Task details: Nothing should appear in the answer except the lines below from the line containing "Toggle CD/DVD drive 1 Connect checkbox" through the line containing "The width and", copied exactly, with pictures left out.

Material shown:
━━━━━━━━

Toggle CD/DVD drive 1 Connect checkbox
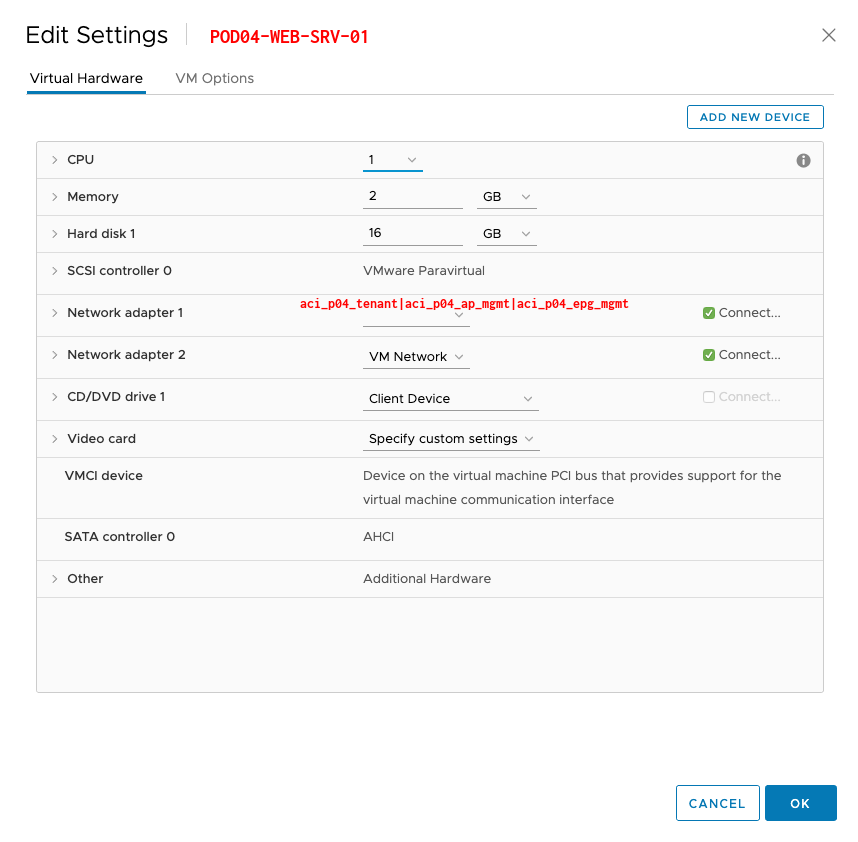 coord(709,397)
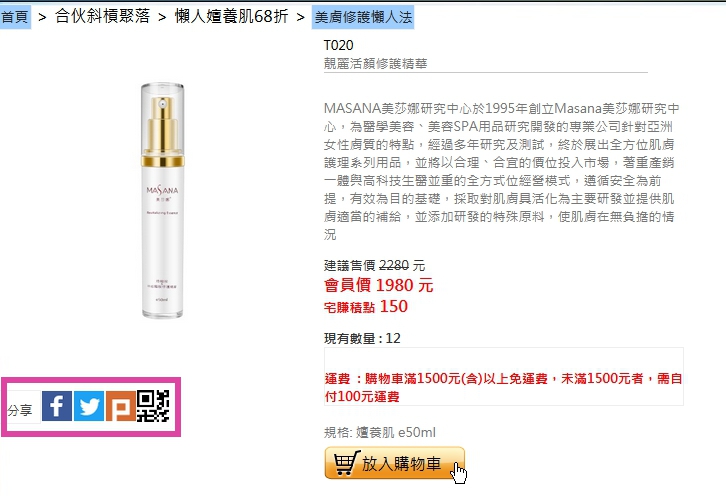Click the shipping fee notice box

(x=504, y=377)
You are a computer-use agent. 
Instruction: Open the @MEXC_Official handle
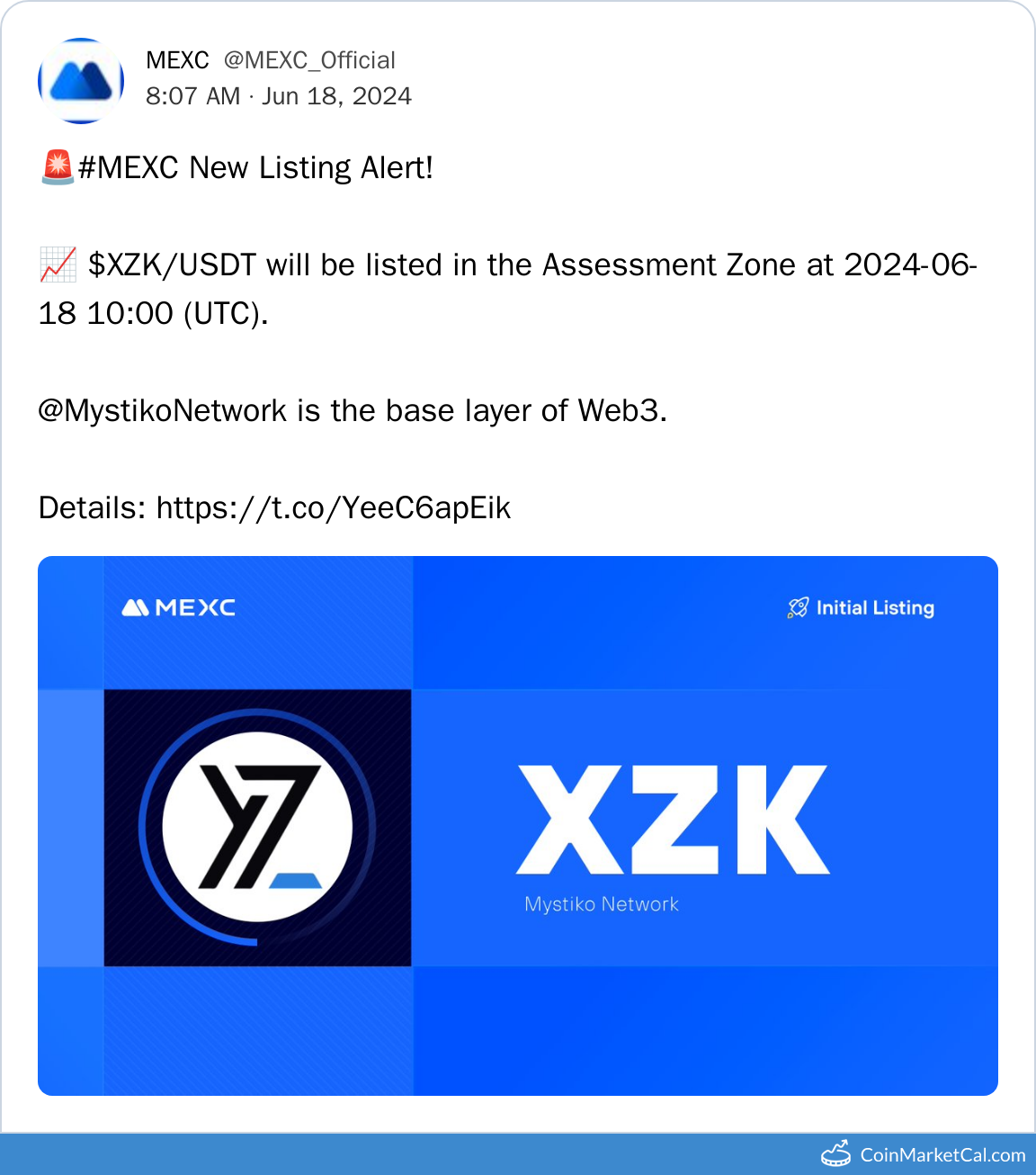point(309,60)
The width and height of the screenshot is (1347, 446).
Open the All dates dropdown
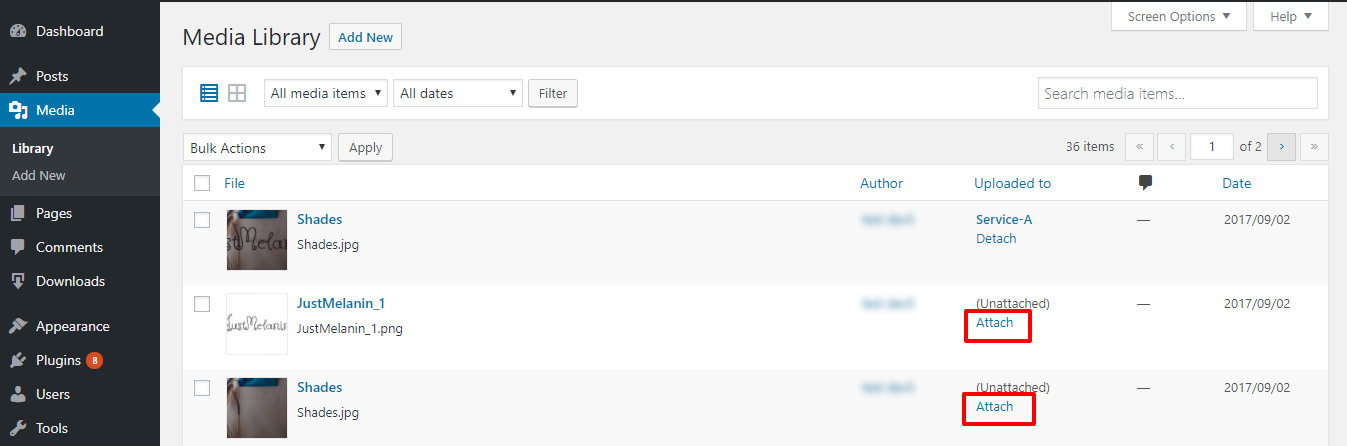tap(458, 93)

━━━━━━━━

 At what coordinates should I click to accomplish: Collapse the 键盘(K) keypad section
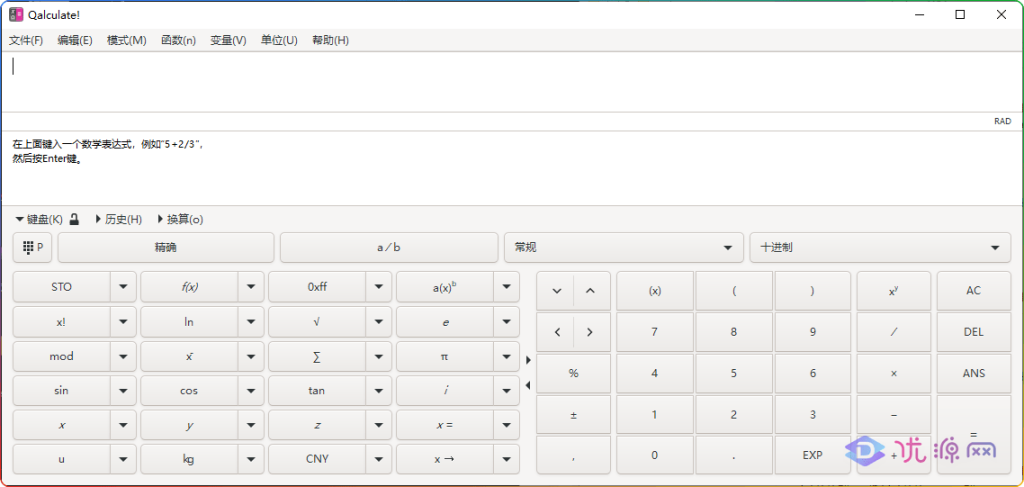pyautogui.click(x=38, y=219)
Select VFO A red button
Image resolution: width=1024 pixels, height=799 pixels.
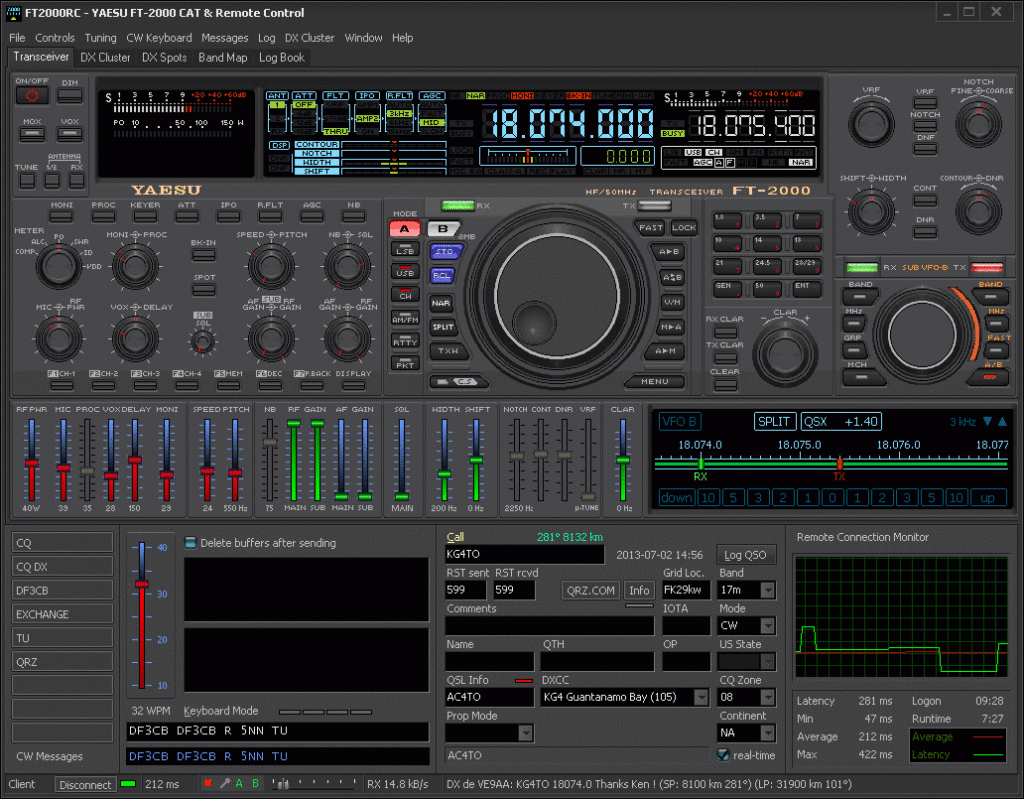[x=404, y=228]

━━━━━━━━

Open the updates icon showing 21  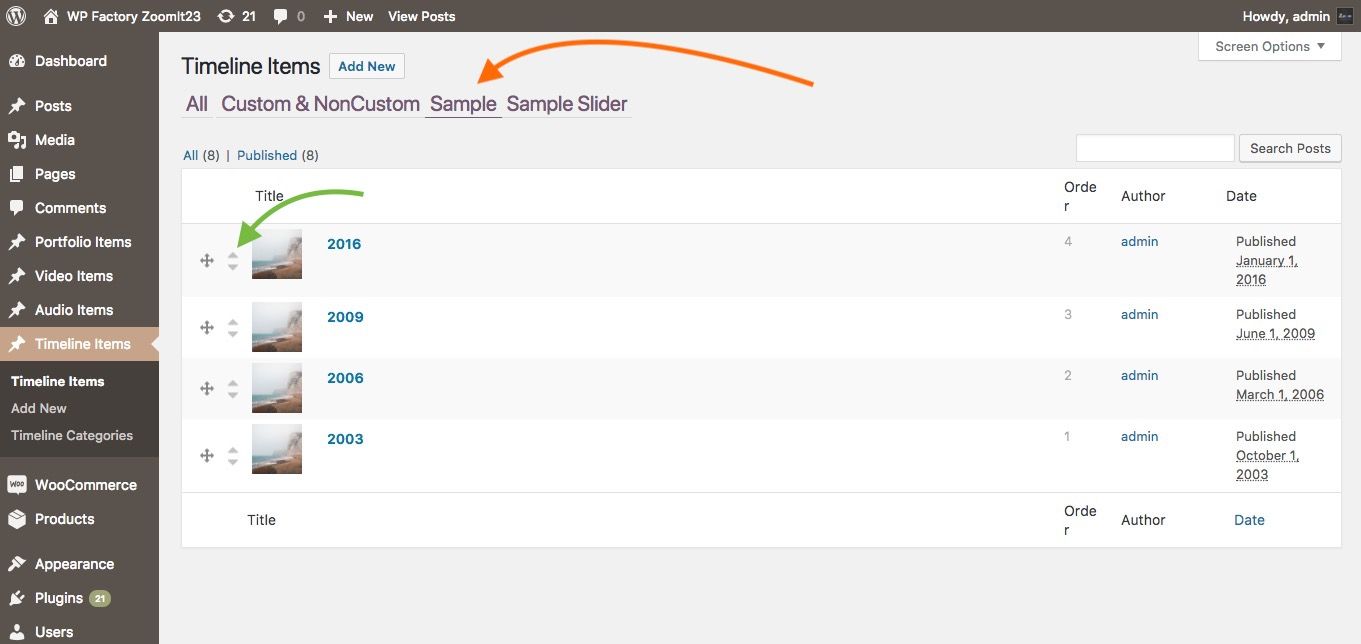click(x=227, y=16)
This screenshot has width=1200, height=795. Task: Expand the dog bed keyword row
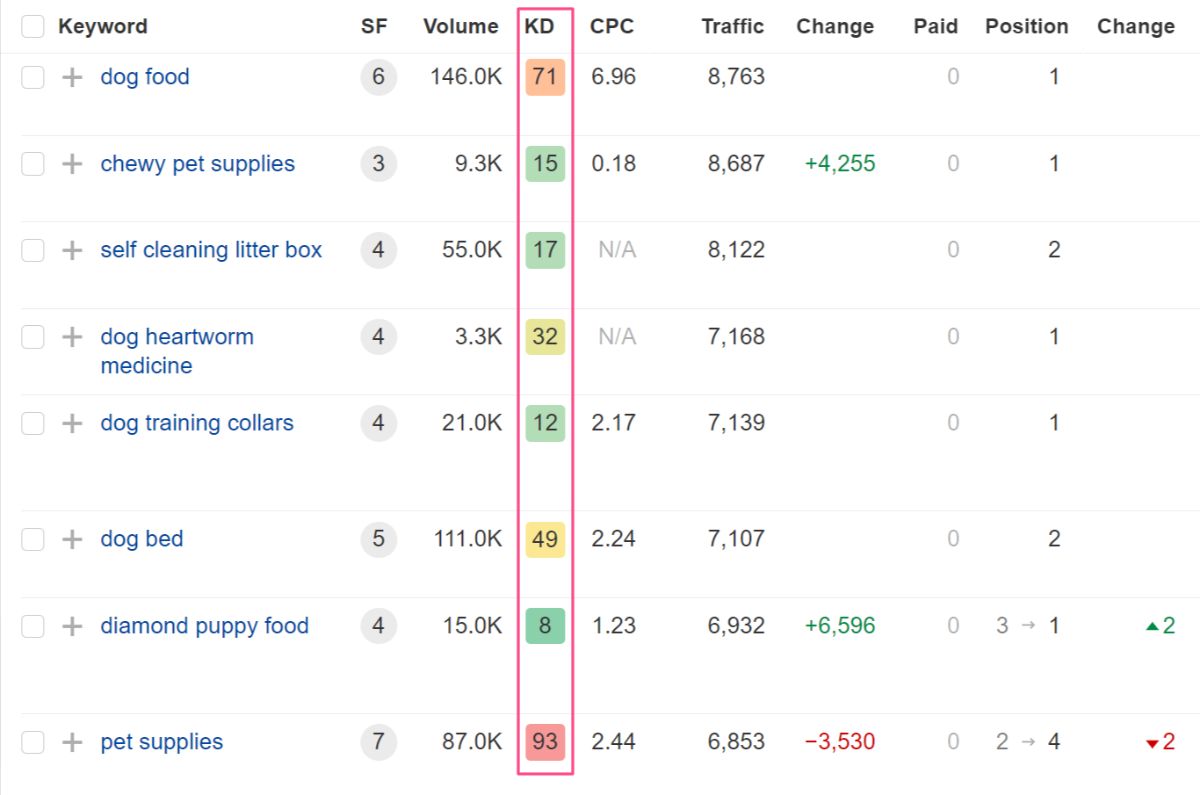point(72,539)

━━━━━━━━

Response area:
Toggle CD/DVD drive 1 Connect checkbox
 coord(709,397)
Click the shipping fee notice box

(x=504, y=377)
You are a computer-use agent. 
Instruction: Open the @MEXC_Official handle
point(309,60)
The width and height of the screenshot is (1347, 446).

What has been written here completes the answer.